▶ [DESCRIPTION OF THE TASK]: Find the line with "Screenshot is 843x2576." in the entries below. Repeat it, every following line, and the line with "zingermansdeli.com (334, 945)", exactly and with nothing added.

▶ [SUPPLIED INFORMATION]:
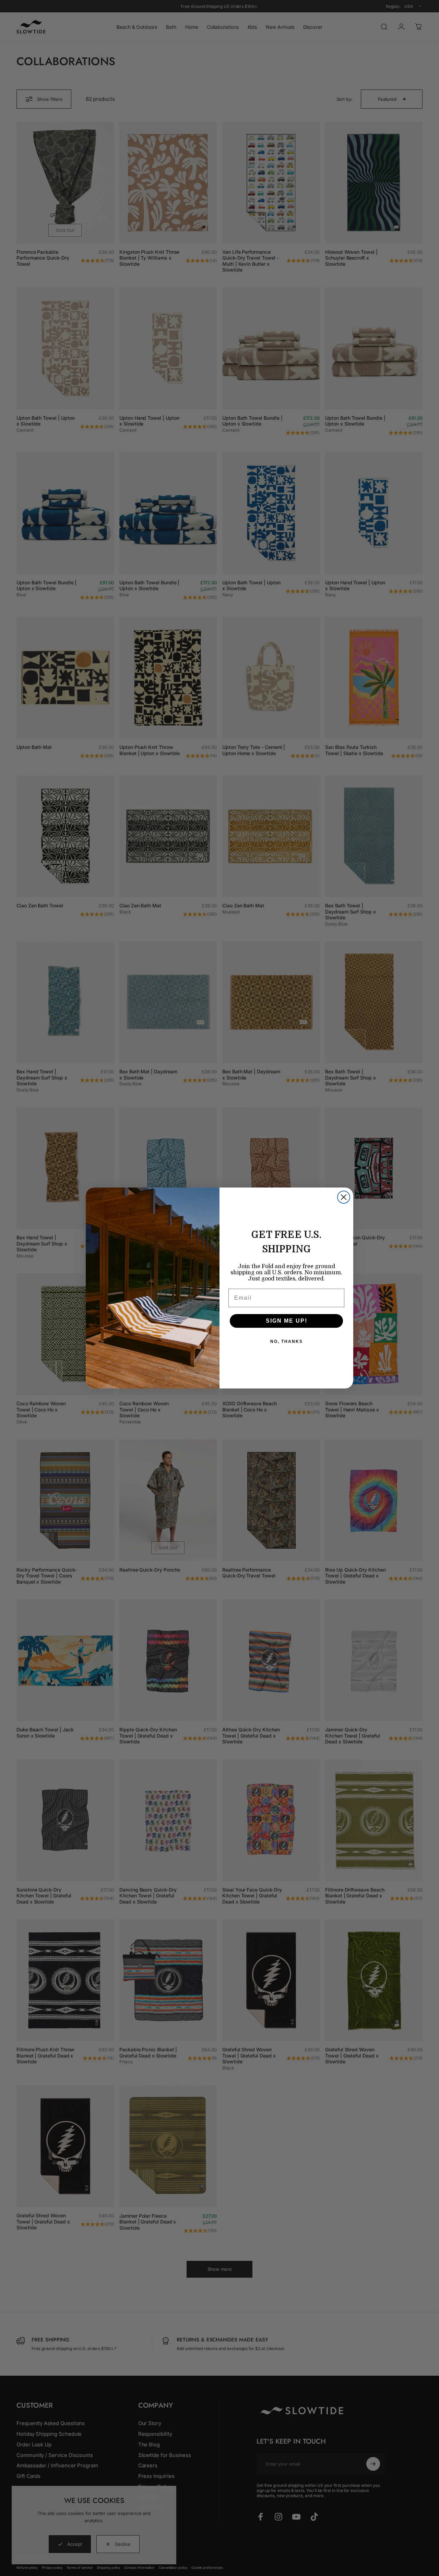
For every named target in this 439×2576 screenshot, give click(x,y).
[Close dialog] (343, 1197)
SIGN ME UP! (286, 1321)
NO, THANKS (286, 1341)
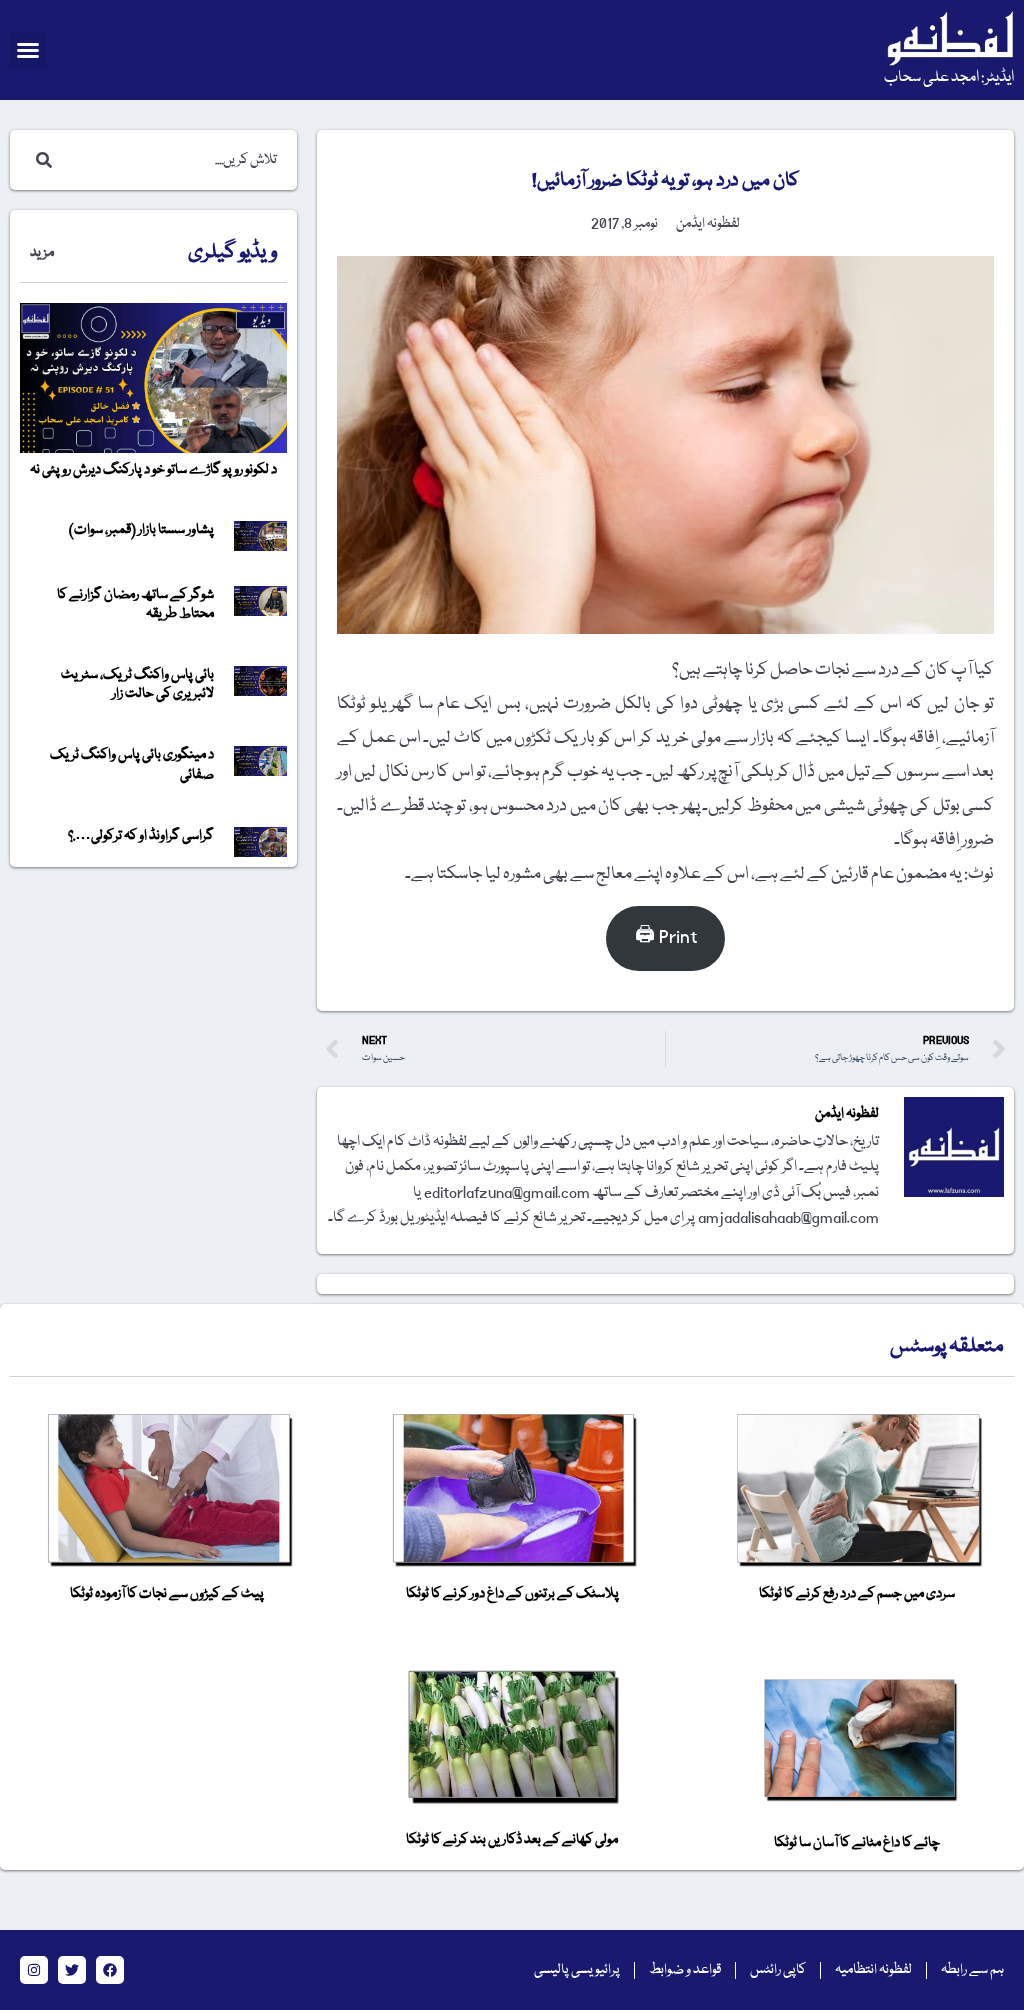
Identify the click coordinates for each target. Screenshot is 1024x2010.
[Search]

--

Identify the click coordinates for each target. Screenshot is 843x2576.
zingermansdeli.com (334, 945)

▶ [WRITTEN SOLUTION]:
Identify the click coordinates for each target. Screenshot is 843x2576.
zingermansdeli.com (334, 945)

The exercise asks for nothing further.